- WHAT THE TASK REQUIRES -
Between the line containing "Given: Click the" and the line containing "Click the @beBetter" lies a run of lines; give that run again exactly, with both of those lines, and nothing else from the entries below.

- DATA EXTRACT -
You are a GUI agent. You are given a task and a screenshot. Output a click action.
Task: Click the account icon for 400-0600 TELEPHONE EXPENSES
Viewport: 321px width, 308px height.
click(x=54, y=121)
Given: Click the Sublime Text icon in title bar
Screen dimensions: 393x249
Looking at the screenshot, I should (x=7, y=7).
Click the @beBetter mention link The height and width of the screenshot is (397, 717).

--

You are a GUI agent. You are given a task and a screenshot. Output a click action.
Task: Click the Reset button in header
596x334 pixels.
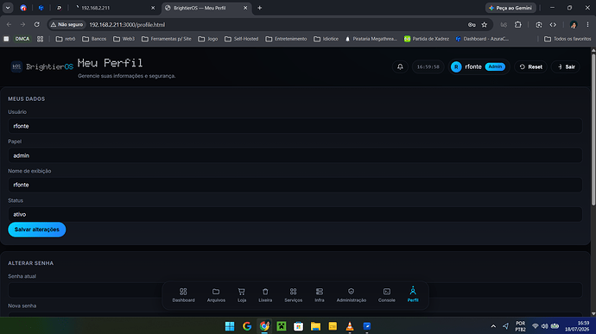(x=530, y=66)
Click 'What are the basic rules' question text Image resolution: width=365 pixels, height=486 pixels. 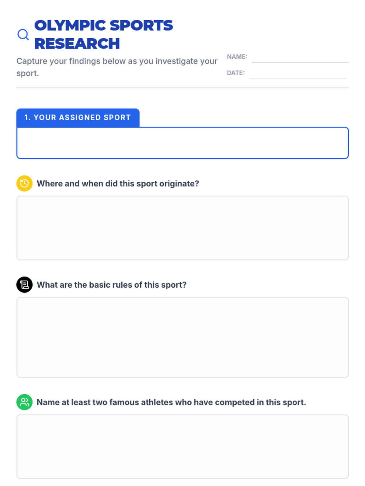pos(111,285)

- SOLUTION TO THIS EXERCISE -
Given: Click the Sublime Text icon in title bar
Screen dimensions: 393x249
Looking at the screenshot, I should (x=7, y=7).
Click the @beBetter mention link The height and width of the screenshot is (397, 717).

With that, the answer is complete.